— start of Selected text —

The other part of the plot that bothers me is, why would the FBI send a young novice agent away to investigate a difficult case in a foreign country on her own? A seasoned investigator with five years experience of policy work, and some previous knowledge of liaison with a foreign police force would be surely more sensible that a relative rookie, still wet behind the ears, not long out of Quantico! Unless, of course, the FBI being portrayed here couldn't care about the murderer now that he or she is not killing people in the United States? Surely not.

Finally, AOM2 suffered from a horrible bug (on my 64-bit Vista system) where almost all dialogue lines are cut-off halfway through. I had to rely on the subtitles for 99% of the game. The recent patch available from the City Interactive website made no difference to this at all.

Conclusions

A slightly disconcerting trip around a standard point and click serial murder mystery set over several countries. The characters are determinedly clichéd and two dimensional, some of whom show up with no explanation and vanish again with similar rapidity. With the exception of the audio problems, the game is technically solid -- I encountered no other bugs to speak of, the animations are good, as are the environments. But none of these excuse the jerky storytelling and sudden scene changes.

— end of Selected text —

- Challenges -
[1] According to the game review, for what percentage of the game did the reviewer have to rely on subtitles?
[2] Reproduce the passage of the game review between "The other part" and "this at all.", inclusive.
The records that follow come from a separate source and have no connection to the game review.

— start of Stored data —

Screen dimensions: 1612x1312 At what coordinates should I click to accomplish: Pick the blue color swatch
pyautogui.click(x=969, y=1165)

— end of Stored data —
— start of Stored data —

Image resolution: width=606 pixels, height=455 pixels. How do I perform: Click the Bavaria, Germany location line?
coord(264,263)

— end of Stored data —

- Replies -
[1] 99%

[2]
The other part of the plot that bothers me is, why would the FBI send a young novice agent away to investigate a difficult case in a foreign country on her own? A seasoned investigator with five years experience of policy work, and some previous knowledge of liaison with a foreign police force would be surely more sensible that a relative rookie, still wet behind the ears, not long out of Quantico! Unless, of course, the FBI being portrayed here couldn't care about the murderer now that he or she is not killing people in the United States? Surely not.

Finally, AOM2 suffered from a horrible bug (on my 64-bit Vista system) where almost all dialogue lines are cut-off halfway through. I had to rely on the subtitles for 99% of the game. The recent patch available from the City Interactive website made no difference to this at all.